Gut stehen am Sonntag auch die Chancen des SPD-Rechtsaußen Johannes Kahrs, der den Wahlkreis Hamburg-Mitte wohl zum fünften Mal in Folge gewinnen wird und des Deutsch-Türken Metin Hakverdi, der im Wahlkreis Bergedorf-Harburg in die Fußstapfen von Herbert Wehner, Helmut Schmidt und Hans-Ulrich Klose treten will. Gute Chancen hat auch der linke Außenpolitiker Niels Annen, der im Wahlkreis Eimsbüttel flicken will, was Ilkhanipour zerschlug.
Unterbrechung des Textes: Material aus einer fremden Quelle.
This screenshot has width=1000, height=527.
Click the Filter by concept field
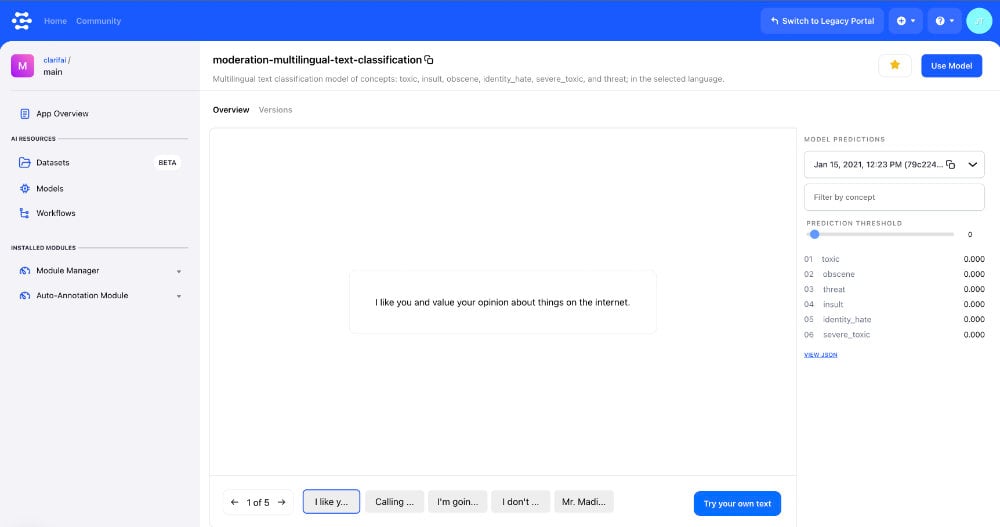click(x=894, y=197)
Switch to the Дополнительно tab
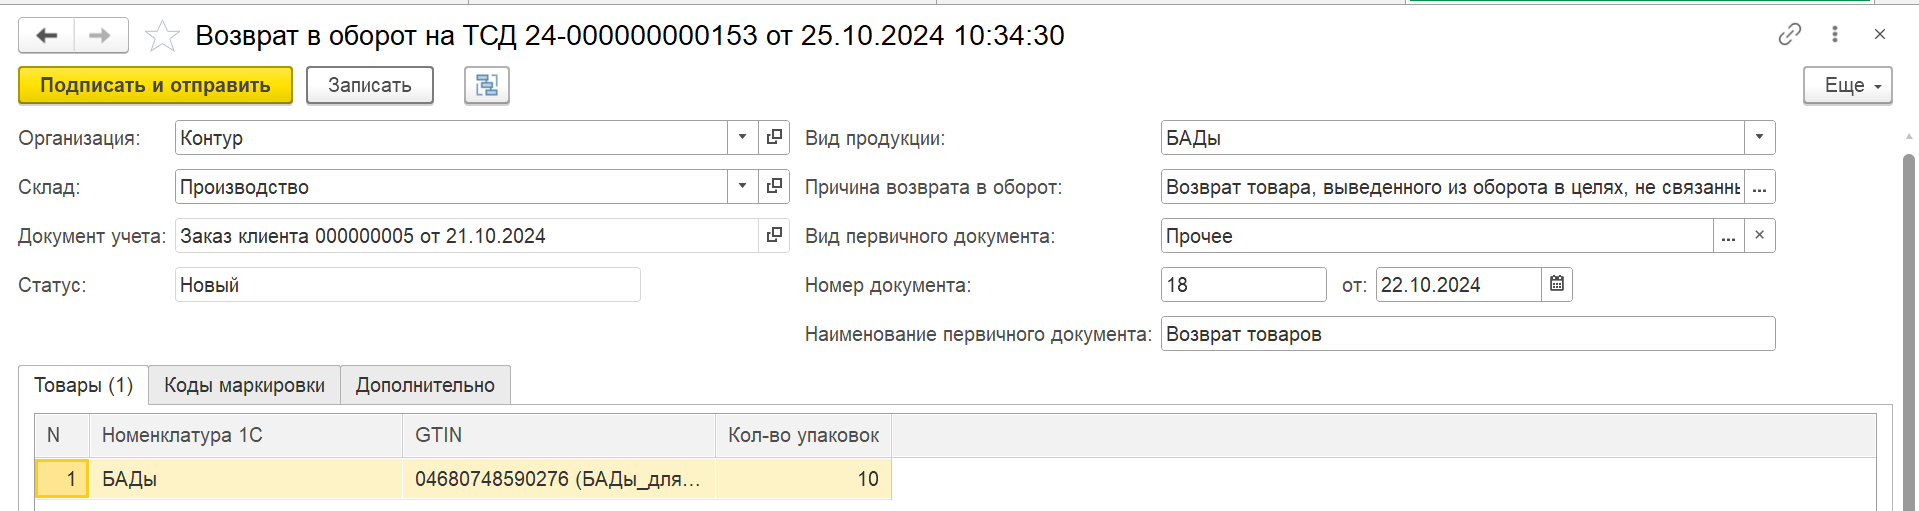1919x511 pixels. point(425,385)
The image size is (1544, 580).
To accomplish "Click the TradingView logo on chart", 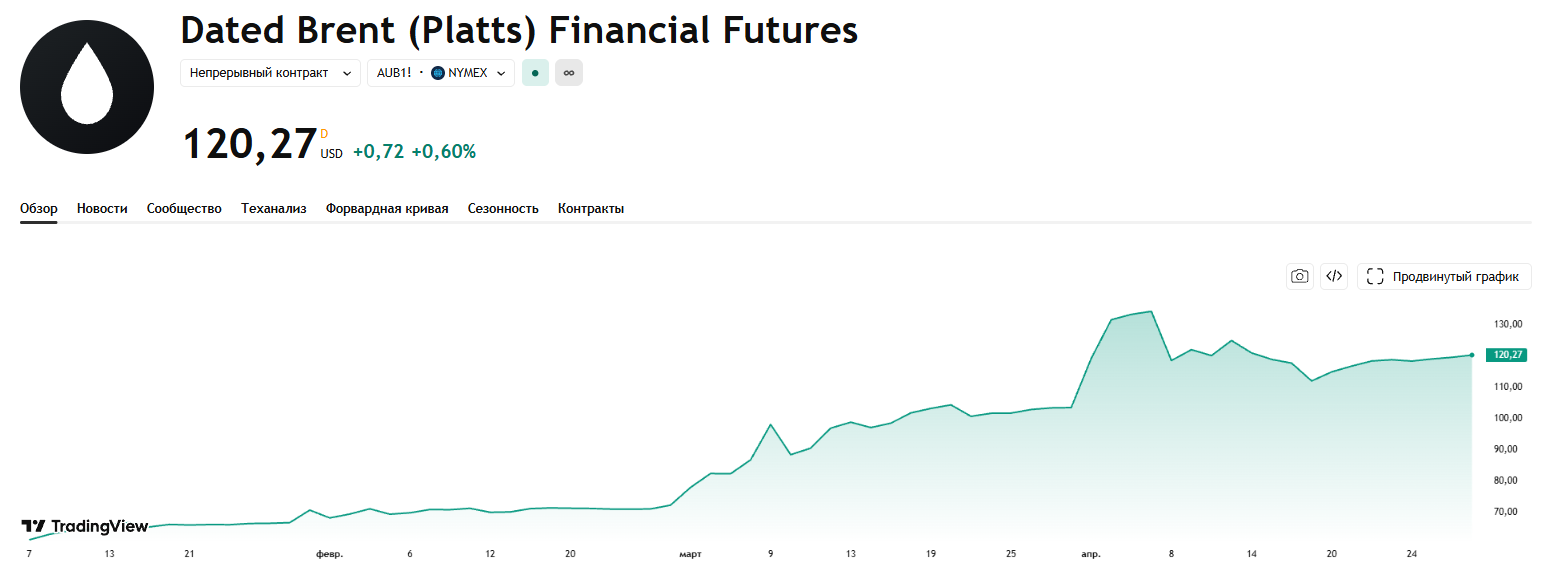I will tap(85, 526).
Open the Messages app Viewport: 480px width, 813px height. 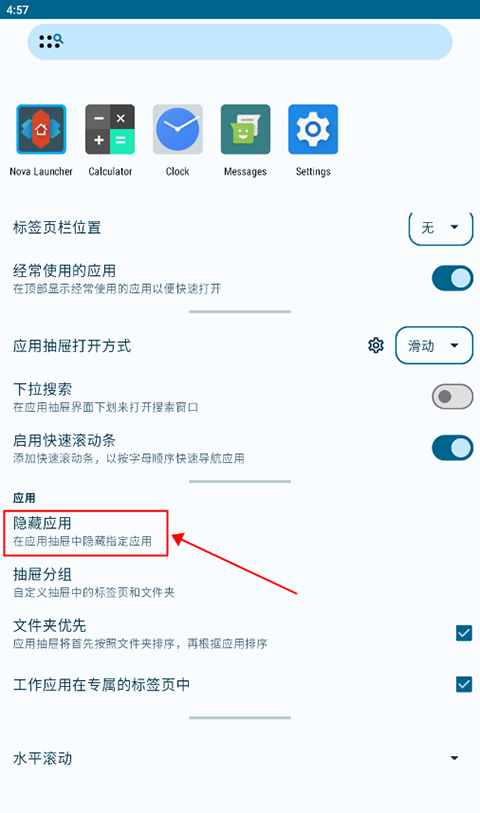[x=245, y=130]
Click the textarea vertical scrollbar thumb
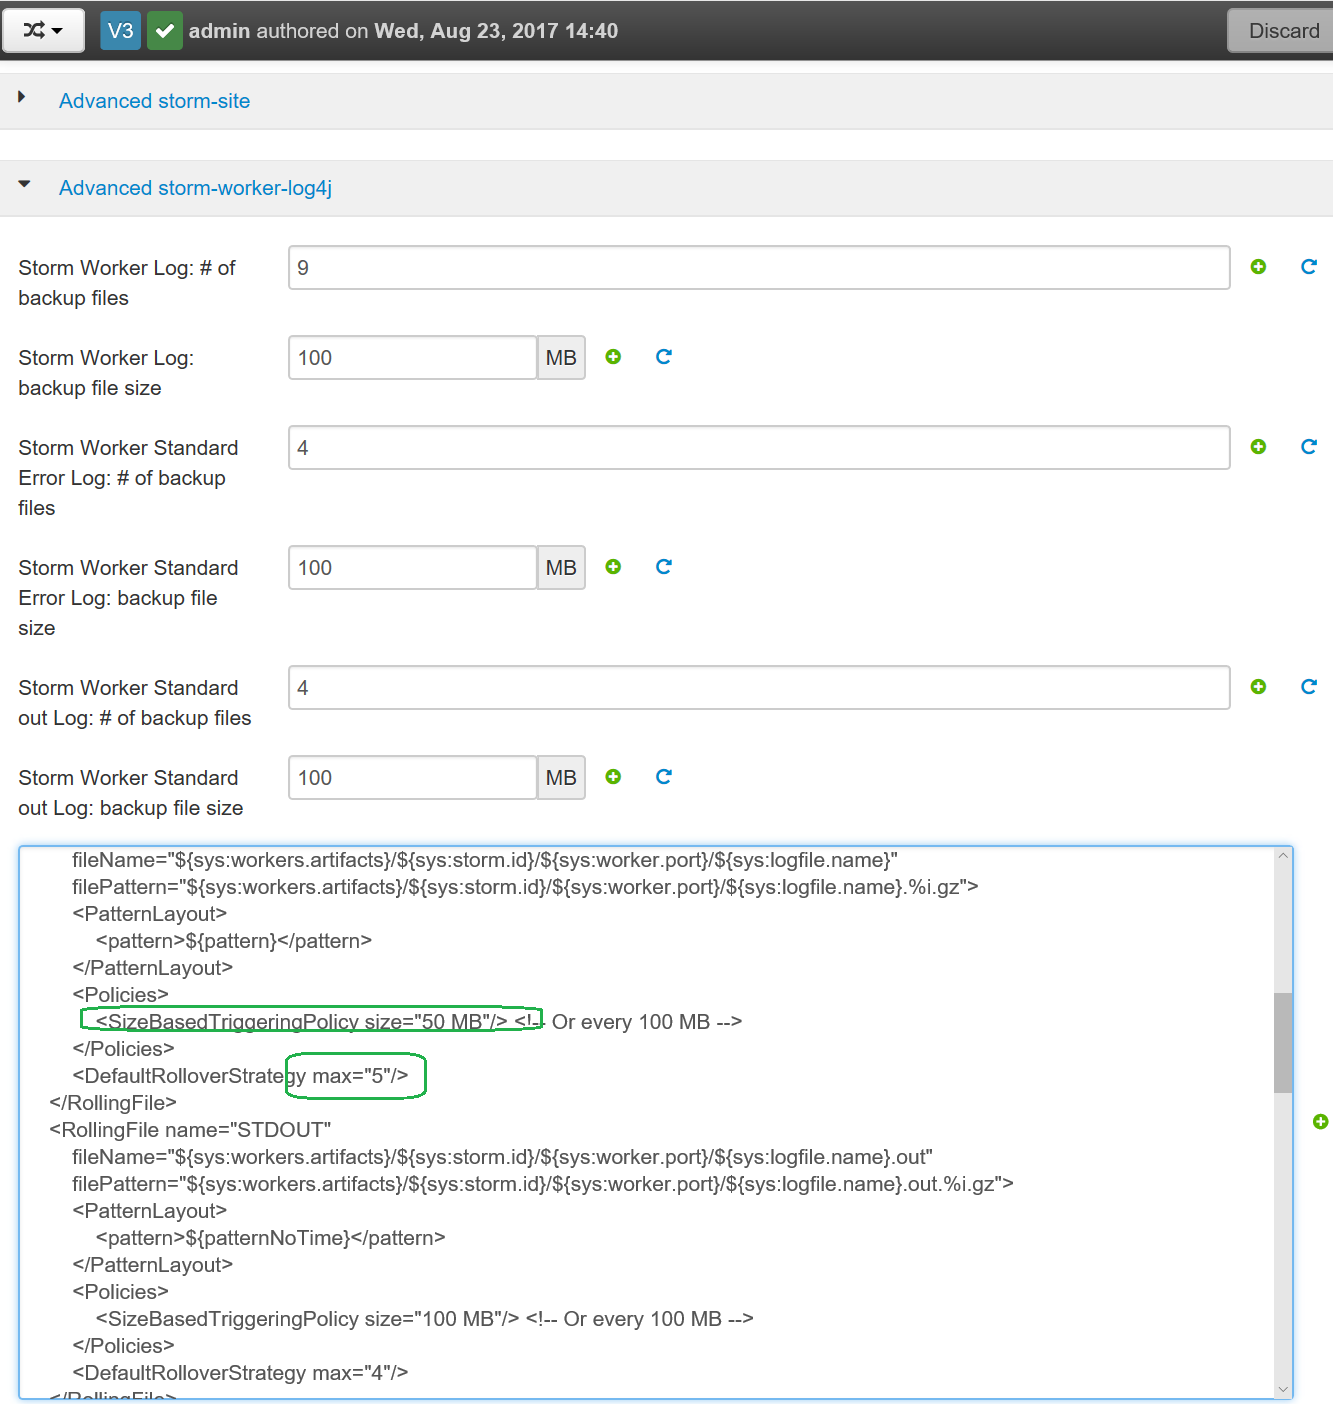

Der hatte 2009 Mandatsinhaber Annen parteiintern ausgebootet und anschließend dessen Ergebnis von 2005 halbiert. Auch hier muss die Partei nachweisen, dass unter Olaf Scholz wieder Frieden eingekehrt ist.

Umkämpft sind die Wahlkreise Nord und Altona. Im Nord treten Christian Carstensen (SPD) und Dirk Fischer (CDU) zum dritten Mal gegeneinander an: 2005 gewann Carstensen, 2009 Fischer – das Rennen ist offen. Und in Altona muss der weitgehend unbekannte Matthias Bartke ein schweres Erbe antreten. Seit 1998 hatte Olaf Scholz persönlich diesen Wahlkreis immer gewonnen, jetzt hat sein Nachfolger mit dem Bundestagsabgeordneten und CDU-Landesvorsitzenden Marcus Weinberg einen schweren Gegner. Gut möglich, dass dieses Mal Weinberg das Direktmandat erringt.

Die CDU, die 2009 erstmals stärkste Partei in Hamburg wurde und der SPD drei der sechs Wahlkreise abluchsen konnte, wird wieder auf ihr Normalniveau von weit unter 30 Prozent zurückfallen. Neben Weinberg dürften der alerte Haushaltspolitiker Rüdiger Kruse, Ex-Wissenschaftssenatorin Herlind Gundelach und eben Fischer wieder in den Bundestag kommen.

Der 69-Jährige tritt nach 33 Jahren im Bundestag nur aus innerparteilichem Zwist wieder an. Im Wahlkreis verhinderte er die Kandidatur des ungeliebten Kurzzeit-Bürgermeisters Christoph Ahlhaus, auf der Landesliste einen vorderen Platz für Ex-Partei- und Fraktionschef Frank Schira. Diese beiden, die bei der Bürgerschaftswahl 2011 mit 20 Prozent das politische Erbe Ole von Beusts verschlissen, gelten in Hamburgs CDU inzwischen als peinliche Irrtümer.

Hamburgs Grüne werden wohl wieder zwei Listenmandate erringen, die Linke eines. Und die FDP kämpft wie überall um ihre nackte Existenz.

Und wenn für die SPD im Bund vieles schiefläuft, in Hamburg aber gutgeht, klären Olaf Scholz und NRW-Ministerpräsidentin Hannelore Kraft untereinander, wer 2017 gegen Angela Merkel antritt.